I am an old man and have known a great many troubles, but most of them never happened.
— Mark Twain
Some of your hurts you have cured,
And the sharpest you still have survived,
But what torments of grief you endured
From the evil which never arrived.
— Ralph Waldo Emerson
How much pain they have cost us, the evils which have never happened.
— Thomas Jefferson
If I had my life to live over, I would perhaps have more actual troubles but I’d have fewer imaginary ones.
— Don Herold
Let us be of good cheer, remembering that the misfortunes hardest to bear are those which will never happen.
— James Russel Lowell
People gather bundles of sticks to build bridges they never cross.
— Unknown
Some men storm imaginary Alps all their lives, and die in the foothills cursing difficulties which do not exist.
— Edgar Watson Howe
There are people who are always anticipating trouble, and in this way they manage to enjoy many sorrows that never really happen to them.
— Josh Billings
There are more things, Lucilius, that frighten us than injure us, and we suffer more in imagination than in reality.
— Seneca
My life has been full of terrible misfortunes most of which never happened.
— Michel de Montaigne
The practical merit of firearms aside, I’d suggest that fear is secondary to control as the emotional driver these cases. The perceived ability, realistic or not, to take control of an extremely unlikely violent threat still offers comfort when so many aspects of life like work, relationships, and health, can never be fully controlled.
Extend this thought to the larger field of survivalist preparation, which offers endless opportunity for projecting oneself into an simplistic, scorched-earth future (in blog speak: TEOTWAWKI – the end of the world as we know it) where a few thousand dollars worth of food stores and ammunition equal control over one’s life, to a degree difficult to achieve in the much-more-likely future of uncertain employment, rising gasoline and grocery costs, corrupt government, and the thousand other daily insults and indignities.
So the armed sleeper dreams comfortably, sure of a big payoff should the improbable attacker come.
You might say sleeping with a gun is a “black swan” investment strategy!
Back at ground level, the political hysteria pro and against guns, not to mention their psychological possibilities, make them one of those “no-no” conversation topics like politics, Jeffrey Dahmer, and software engineering.
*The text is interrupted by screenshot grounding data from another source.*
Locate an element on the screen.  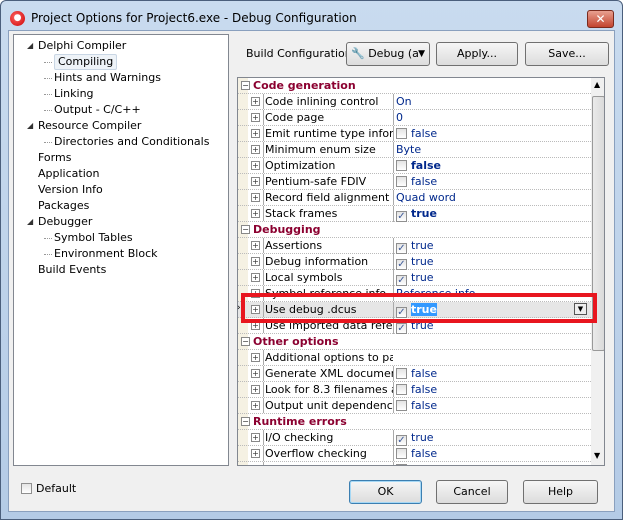
property-row: + Assertions ✓ true is located at coordinates (414, 246).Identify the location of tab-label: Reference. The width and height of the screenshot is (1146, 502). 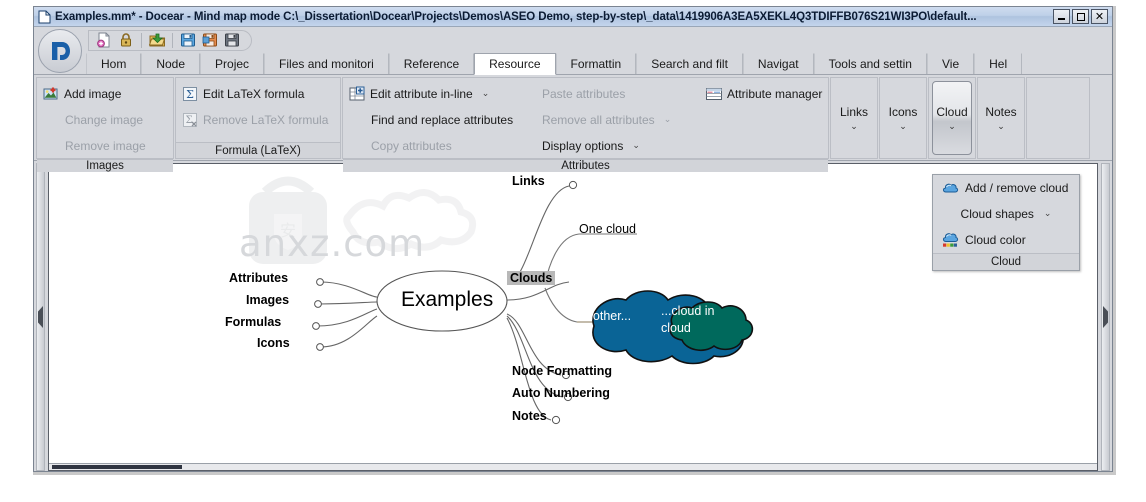
(432, 64).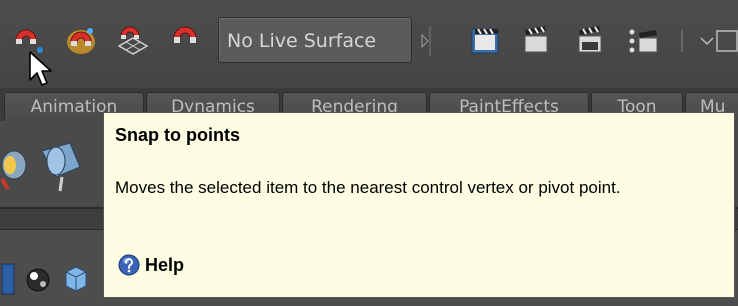 The height and width of the screenshot is (306, 738). I want to click on ipr-render-icon, so click(590, 40).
But once you get past that, they are simply tools, and even rarely used tools are sometimes good to have around.
As a frequent hiker and camper in remote desert places, for example, I know that the possibility of rattlesnake bite is extremely small. In fact, it’s much smaller statistically than myself or a loved one being the target of a human attacker some day. Especially considering that rattlesnakes generally mind their own business and strike only in defense, unlike humans.
But that doesn’t mean I don’t carry a snake-bite kit.
Thanks for the thought-provoking post, and take care!
Yes, I didn’t intend this to be anti-gun nor anti-preparation. I think there are very legitimate reasons to own a firearm, but think they also come with additional costs.
Bruce Schneier, a security expert, explains that one should consider the vulnerabilities and what things could be done to solve them. For each solution, consider what new vulnerabilities you have now created.
Vulnerability: Waking up with someone strange standing over your bed with intent to harm
Possible Solution A: Sleep with a gun under your pillow
Possible Solution B: Lock your front door
New Vulnerability A: Shooting your child who just wants a glass of water
New Vulnerability B: Possible difficulty escaping in a fire
Or in your case:
Vulnerability: Getting bit by snake
Possible Solution A: Carry Snake Bite Kit
Possible Solution B: Carry pistol to shoot snake
New Vulnerability A: More stuff to carry around
New Vulnerability B: Accidental discharge of firearm
I’m certainly not against being prepared, but I find it fascinating to think about how our preparation affects our thoughts and emotions. I appreciate your larger description of those who choose to prepare for worst-case scenario eventualities because they can be known as opposed to the far more likely yet vague eventualities of everyday life.